-- start Extract to read --

I’m looking for a sort of lawn alternative. We have a large area of dirt (4 thousand square feet) that is needing coverage. We do not want to plant grass due to maintenance. We are looking for a low growing, medium traffic, drought tolerant, not too picky on soil type and something that won’t attract a whole slew of bees (as kids and adults will be playing in an around). We live about 4 hours north of Toronto and so has to be durable enough to sustain winters. We initially thought of clovers however I believe this attracts bees and hornets. After months of research I think the elfin creeping thyme is a good choice. Do you have any suggestions?
It is a great idea not to try to create a golf-course-like grass lawn; too much water, chemicals, and labour, when you could create a far more interesting landscape.

-- end Extract to read --
-- start Extracted records --

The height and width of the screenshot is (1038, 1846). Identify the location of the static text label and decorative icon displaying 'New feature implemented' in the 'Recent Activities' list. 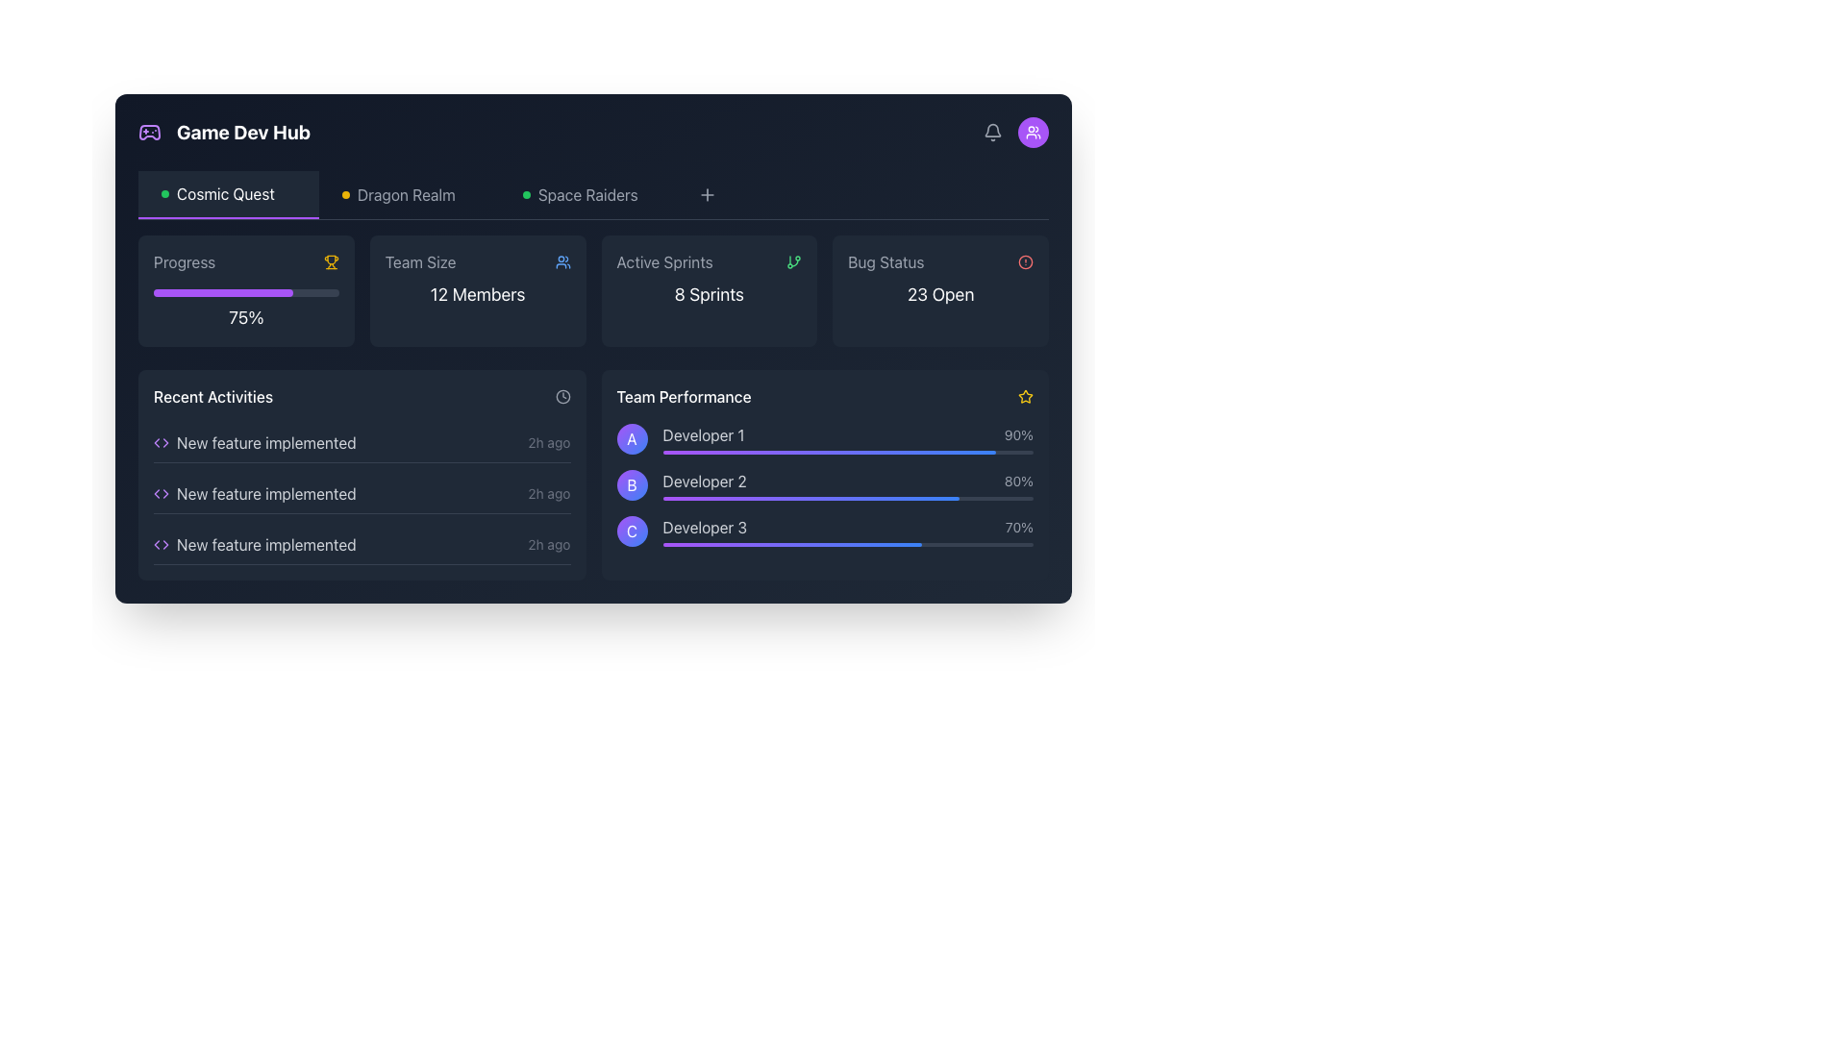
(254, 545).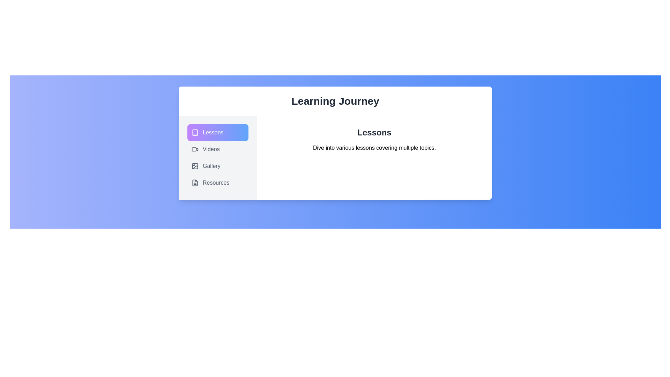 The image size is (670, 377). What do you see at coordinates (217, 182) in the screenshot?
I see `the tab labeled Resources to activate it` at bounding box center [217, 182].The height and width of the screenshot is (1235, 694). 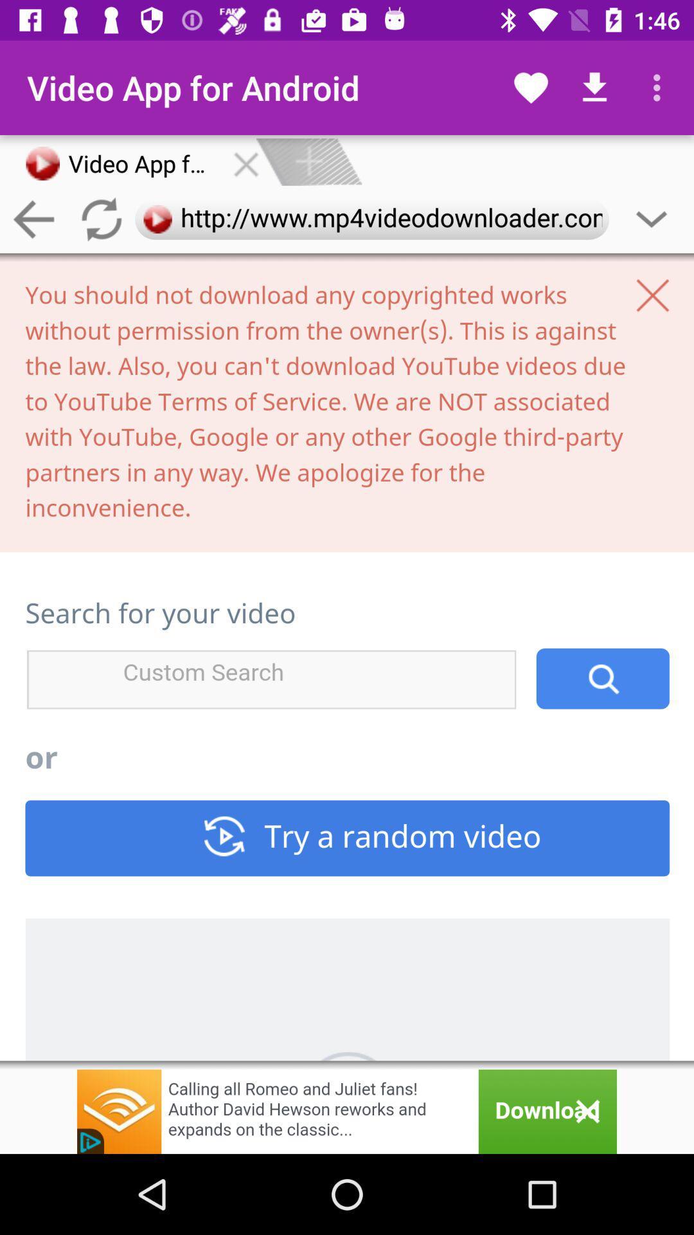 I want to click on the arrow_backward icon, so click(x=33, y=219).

-- end Extracted records --
-- start Extracted records --

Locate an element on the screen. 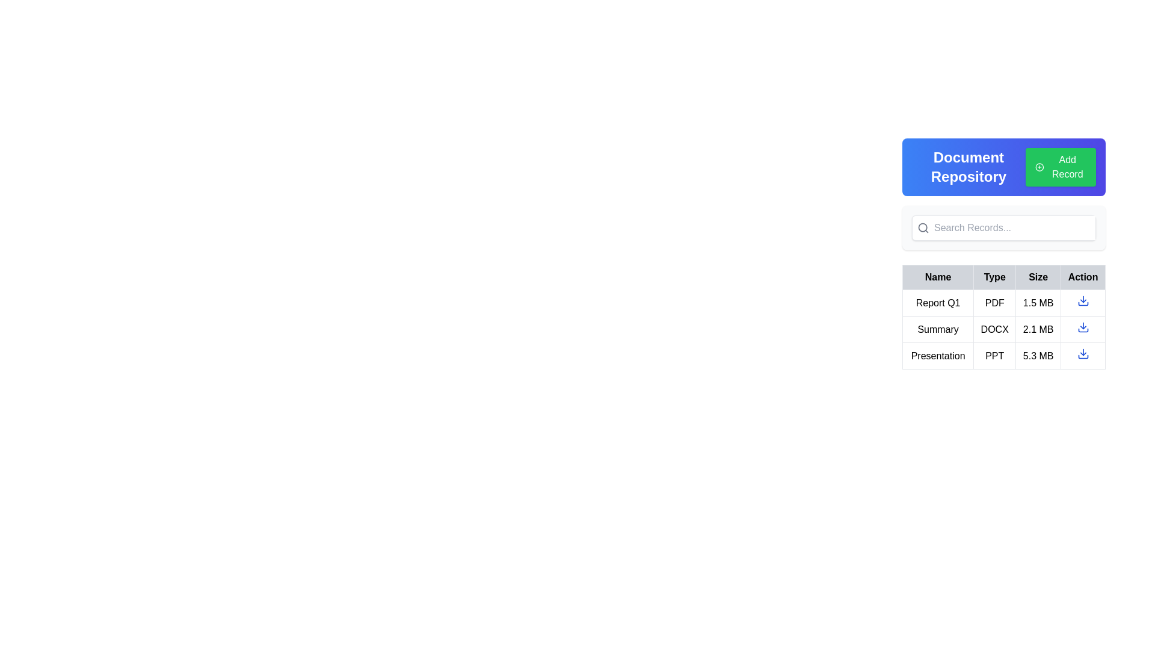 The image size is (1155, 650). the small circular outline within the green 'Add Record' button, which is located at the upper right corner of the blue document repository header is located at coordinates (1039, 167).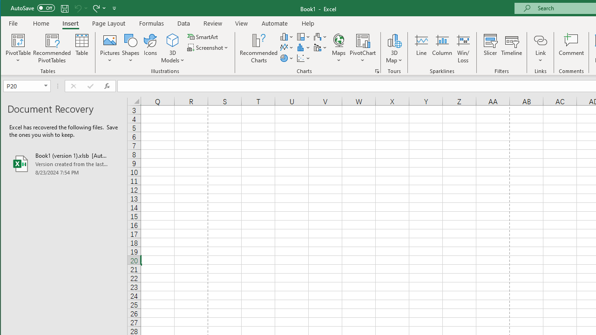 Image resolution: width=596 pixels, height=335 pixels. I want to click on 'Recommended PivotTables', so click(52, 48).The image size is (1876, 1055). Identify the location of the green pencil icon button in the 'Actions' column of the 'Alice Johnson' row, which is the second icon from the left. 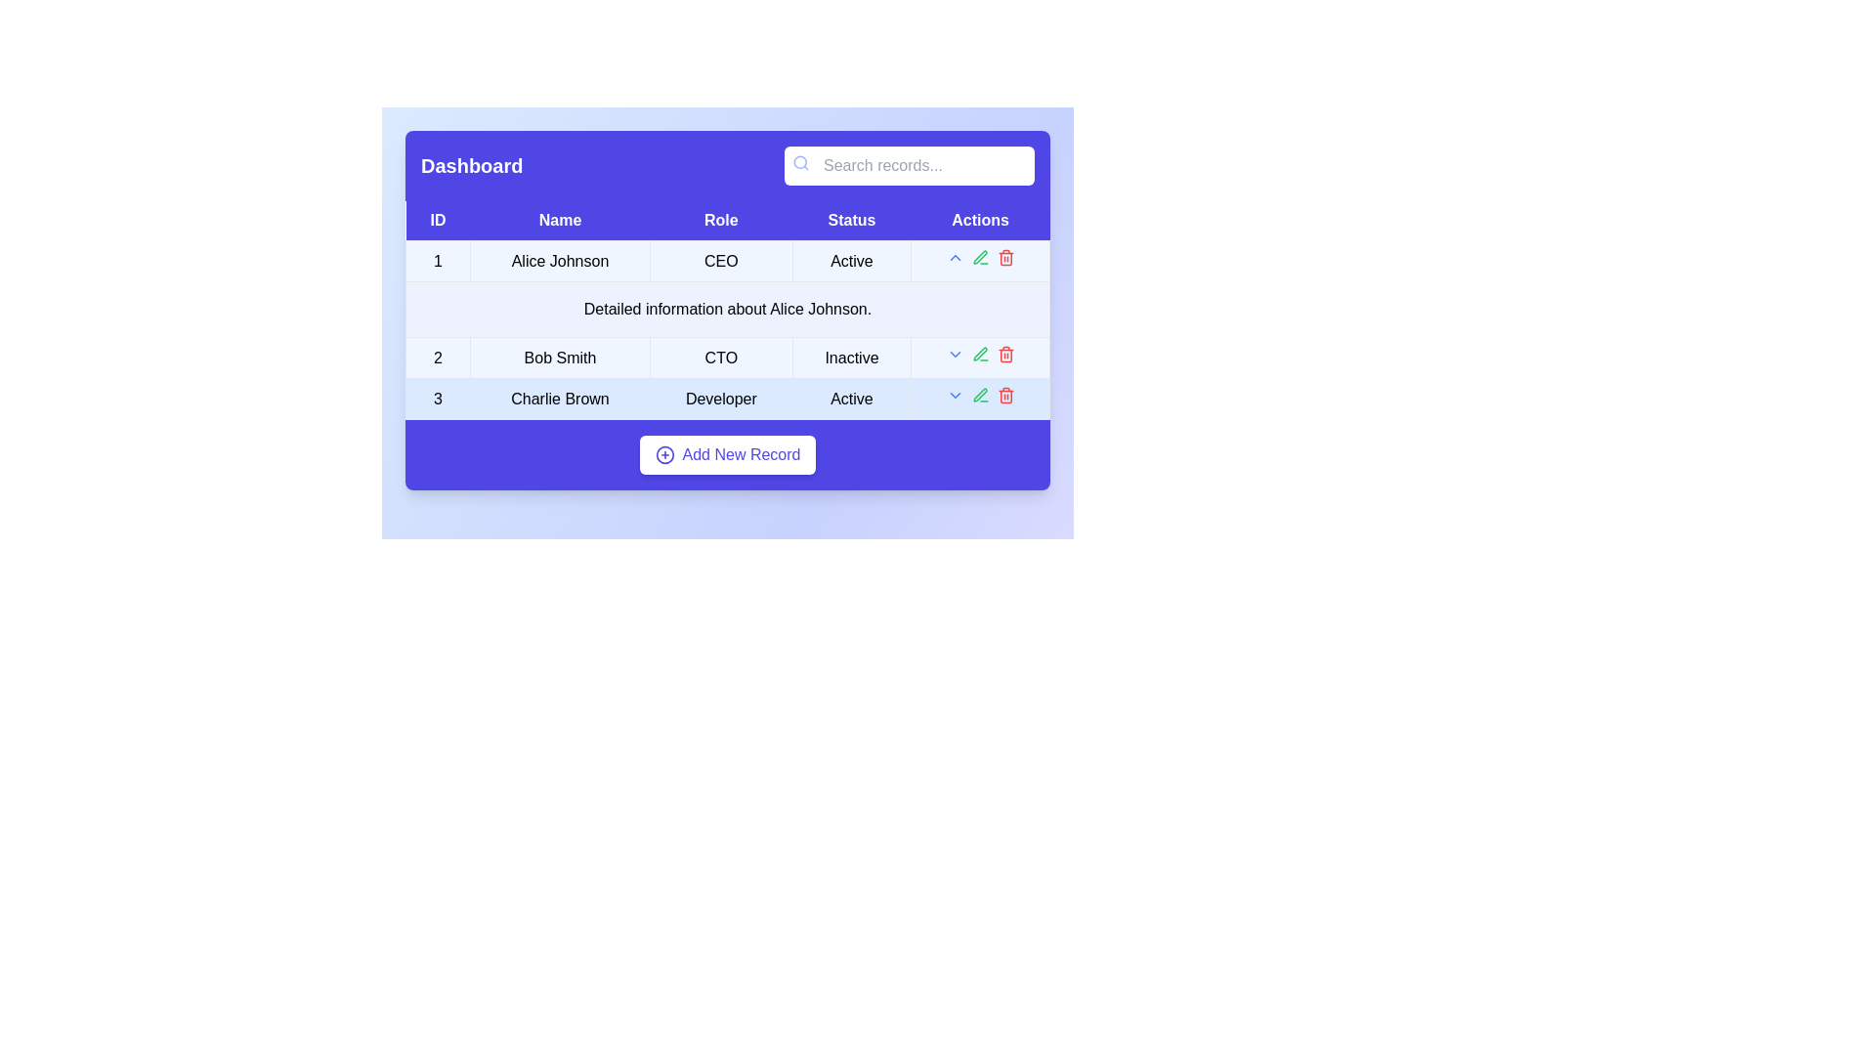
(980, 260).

-- end Extracted records --

Work instructions:
1/ In the lawn-alternative text, replace "Toronto" with "Ottawa" and give the passage from "I’m looking for" up to and including "have any suggestions?".
2/ According to the lawn-alternative text, how large is the area of dirt that needs coverage?
3/ Go on with the lawn-alternative text from the point where it stops.
The rows above stand apart from the lawn-alternative text and serve as separate material.

Results of the exercise:
1/
I’m looking for a sort of lawn alternative. We have a large area of dirt (4 thousand square feet) that is needing coverage. We do not want to plant grass due to maintenance. We are looking for a low growing, medium traffic, drought tolerant, not too picky on soil type and something that won’t attract a whole slew of bees (as kids and adults will be playing in an around). We live about 4 hours north of Ottawa and so has to be durable enough to sustain winters. We initially thought of clovers however I believe this attracts bees and hornets. After months of research I think the elfin creeping thyme is a good choice. Do you have any suggestions?

2/ 4 thousand square feet.

3/
Elfin thyme is a good plant to consider; however, for an area as large as you are describing, it could be extremely expensive to use only thyme. Thyme requires very well draining soil, so that is a consideration. And if using thyme, a more interesting effect can be created by using several additional thymes, such as silver, creeping, and woolly, for a variety of colors and flowering times. Of course, thyme does flower, so bees will love it. But bees are really quite harmless. Dutch White Clover is, indeed, a great groundcover and I would urge you to rethink this option.
You don’t specify whether this is large area is all sun, all shade or a mix (which is more likely). Again, in such a large space, I would recommend a mixture of plants, not a monoculture, basing your choices on the light available. Here are some to consider for the sunny areas:
Wintercreeper Euonymus (Euonymus fortunei ‘Coloratus’)
Creeping Juniper ( Juniperus horizontalis )cedar.
For areas that get partial sun:
Bearberry ( Arctostaphylos uva-ursi)
For the shadier areas:
Wild ginger (Asarum canadense)
Foamflower (Tiarella cordifolia)
Japanese spurge (Pachysandra terminalis)
Barrenwort (Epimedium), various species and cultivars
Wintergreen ( Gaultheria procumbens )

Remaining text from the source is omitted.